Literacy as Empowerment
“Whether we like it or not, teaching English is a political act, what we do not say is sometimes more powerful than what we do say.”
By Dr. Sawsan Jaber
The most impactful learning happens when students can see themselves reflected in their curriculum and in their learning (Muhammed, 2020; Ladson-Billings, 2014). Students in American schooling have traditionally been immersed in a white-centric curriculum that teaches from the perspective of a single story; one that often omits the points of view, lived experiences, and stories of historically marginalized groups. As a result, many students are only versed in that one narrative usually harnessing stereotypical views about diverse groups based on minimal exposure from mainstream media. All schools have an obligation to disrupt these systemic efforts and cycles meant to oppress and erase the voices of marginalized groups. The Muslim voice is one that is being directly targeted.
These inequities have become so normalized that many educators cannot recognize them as inequities. Islamic schools across America continue to teach texts that are used as propaganda to elicit sympathy and justify the continued oppression of other Muslims internationally. These same schools have the opportunity to see the power of literacy as one connected beyond skills and proficiencies, but as a conduit to justice, liberation, and power. When taught as such, literacy has the power to lead students on a path towards self-empowerment, self-determination, and self-liberation (Muhammed, 2020). Islamic schools have an obligation to embed social justice across contents. One way to do this is by using literature to disrupt racism and racist thinking. Proper instruction entails elevating the minds of students and their social conditions. This cannot happen if schools continue to expose students to the perspectives of canonical literature often glorifying the white man while intentionally muffling every other story.

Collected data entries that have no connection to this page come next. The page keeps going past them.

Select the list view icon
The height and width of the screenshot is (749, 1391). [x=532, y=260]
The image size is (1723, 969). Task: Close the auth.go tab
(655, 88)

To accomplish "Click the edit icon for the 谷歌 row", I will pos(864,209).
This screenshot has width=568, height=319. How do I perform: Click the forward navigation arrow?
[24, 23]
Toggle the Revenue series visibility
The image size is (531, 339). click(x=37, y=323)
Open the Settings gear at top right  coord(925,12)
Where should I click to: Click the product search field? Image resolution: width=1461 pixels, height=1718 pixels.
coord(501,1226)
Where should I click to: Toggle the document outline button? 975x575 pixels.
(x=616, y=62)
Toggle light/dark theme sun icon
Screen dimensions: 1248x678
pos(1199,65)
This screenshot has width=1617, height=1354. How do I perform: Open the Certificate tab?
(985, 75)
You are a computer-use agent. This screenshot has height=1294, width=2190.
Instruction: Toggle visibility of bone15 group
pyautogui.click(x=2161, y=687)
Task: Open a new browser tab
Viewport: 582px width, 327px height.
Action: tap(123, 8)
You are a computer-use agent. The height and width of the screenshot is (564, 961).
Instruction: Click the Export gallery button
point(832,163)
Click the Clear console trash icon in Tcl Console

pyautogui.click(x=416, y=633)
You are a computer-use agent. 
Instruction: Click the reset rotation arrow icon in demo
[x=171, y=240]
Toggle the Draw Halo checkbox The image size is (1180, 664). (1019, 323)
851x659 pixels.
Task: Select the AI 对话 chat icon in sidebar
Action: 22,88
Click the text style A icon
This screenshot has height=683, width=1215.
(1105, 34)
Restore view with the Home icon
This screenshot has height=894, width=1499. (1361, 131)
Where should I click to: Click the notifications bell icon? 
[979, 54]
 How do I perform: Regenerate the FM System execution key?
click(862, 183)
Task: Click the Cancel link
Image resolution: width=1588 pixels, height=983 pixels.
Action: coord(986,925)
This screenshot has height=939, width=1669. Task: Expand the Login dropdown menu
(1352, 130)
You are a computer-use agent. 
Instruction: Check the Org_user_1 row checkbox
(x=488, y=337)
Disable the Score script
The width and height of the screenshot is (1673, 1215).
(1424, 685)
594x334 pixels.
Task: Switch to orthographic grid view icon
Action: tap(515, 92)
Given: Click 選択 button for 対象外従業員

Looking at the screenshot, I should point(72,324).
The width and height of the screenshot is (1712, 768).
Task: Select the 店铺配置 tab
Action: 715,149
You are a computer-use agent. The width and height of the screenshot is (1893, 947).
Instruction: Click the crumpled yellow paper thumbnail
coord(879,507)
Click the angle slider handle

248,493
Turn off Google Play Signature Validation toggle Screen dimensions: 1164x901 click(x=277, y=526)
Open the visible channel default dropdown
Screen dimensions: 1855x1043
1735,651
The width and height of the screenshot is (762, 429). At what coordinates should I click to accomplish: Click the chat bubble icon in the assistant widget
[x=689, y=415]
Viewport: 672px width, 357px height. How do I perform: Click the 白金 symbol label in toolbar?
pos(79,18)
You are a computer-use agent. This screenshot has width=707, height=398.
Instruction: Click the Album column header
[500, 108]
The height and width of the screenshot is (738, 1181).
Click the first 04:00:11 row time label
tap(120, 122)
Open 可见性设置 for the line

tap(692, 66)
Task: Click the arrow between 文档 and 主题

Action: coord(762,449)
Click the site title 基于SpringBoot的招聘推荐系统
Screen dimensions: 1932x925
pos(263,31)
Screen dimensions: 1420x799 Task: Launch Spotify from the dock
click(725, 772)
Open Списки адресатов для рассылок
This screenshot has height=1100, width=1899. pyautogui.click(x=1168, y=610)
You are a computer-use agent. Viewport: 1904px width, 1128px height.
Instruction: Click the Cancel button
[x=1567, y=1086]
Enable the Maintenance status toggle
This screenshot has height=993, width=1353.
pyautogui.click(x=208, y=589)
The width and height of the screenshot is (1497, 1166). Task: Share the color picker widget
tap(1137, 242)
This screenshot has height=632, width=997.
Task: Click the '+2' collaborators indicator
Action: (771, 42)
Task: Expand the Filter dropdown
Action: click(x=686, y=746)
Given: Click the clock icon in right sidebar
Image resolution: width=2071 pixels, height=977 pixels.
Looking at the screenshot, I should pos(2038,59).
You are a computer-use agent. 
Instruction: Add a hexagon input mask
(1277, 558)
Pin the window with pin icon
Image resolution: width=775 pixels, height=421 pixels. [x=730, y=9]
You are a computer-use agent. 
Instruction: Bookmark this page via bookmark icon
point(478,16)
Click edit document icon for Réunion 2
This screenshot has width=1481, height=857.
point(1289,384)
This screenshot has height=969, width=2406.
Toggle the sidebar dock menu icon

Our children need to be empowered to join intellectual communities interrogating popular narratives and sharing their own narratives ultimately staking their claims to their histories and making their voices audible and themselves visible. Collaboration and allyship with other marginalized groups can only occur when text selection in schools is purposeful; when it reflects multiple identities and the identities of communities represented and not represented. Only then can teachers leverage the power of students who are resolute in their own identities, understand their own histories, can link and relate to others through their positionality and experiences to begin movement towards culturally sustaining ideals such as civic engagement, shifting the status quo, and the creation of opportunities for students to partake in true community stewardship and leadership.
There is a need to select texts and activities that go beyond cognitive focuses; we need texts that also have socio-political and socio-cultural influences creating opportunities for students to read and think through the content of texts critically, debate subjects, and actively search for their own truths. Instruction must be responsive to social events and people of the time while being rooted in historical contexts.
Muslim students are in need of identity and intellectual development that should be cultivated alongside literacy learning. Leadership can never be cultivated if a strong foundation of identity does not exist first. There are opportunities to include the voices of what is considered “the other” at all grade levels giving students mirrors to find themselves in the literature and windows to discover voices seldom heard.
If we really want to prepare students for college, I would even advocate having them read and expose them to texts that are commonly taught at the college level and misrepresent Muslims so they are able to respond in a manner that is not defensive. I am also an advocate of Muslim schools teaching texts that discuss social topics plaguing our Islamic community and pushing our youth away from Islam. Although these topics are considered taboo, they give students opportunities to have critical conversations in controlled environments with teachers who understand and share their values and religion as opposed to seeing texts for the first time in contexts where they have no support.
Literacy is a platform to shape activist scholars who are well versed in history and current events and who have a strong understanding of who they are, an identity that is rooted in faith. Whether we like it or not, teaching English is a political act, what we do not say is sometimes more powerful than what we do say. It is time we interrogate our practices and ask ourselves if we are really preparing our students for what they will face once they leave us. As a product of Islamic schools in a time that was much less hostile towards Muslims, I can comfortably claim that most of us are probably not. The time is overdue for us to reform our practices and modify our reading selections to allow for critical conversations that can better prepare our students for their post-high school education and citizenship careers.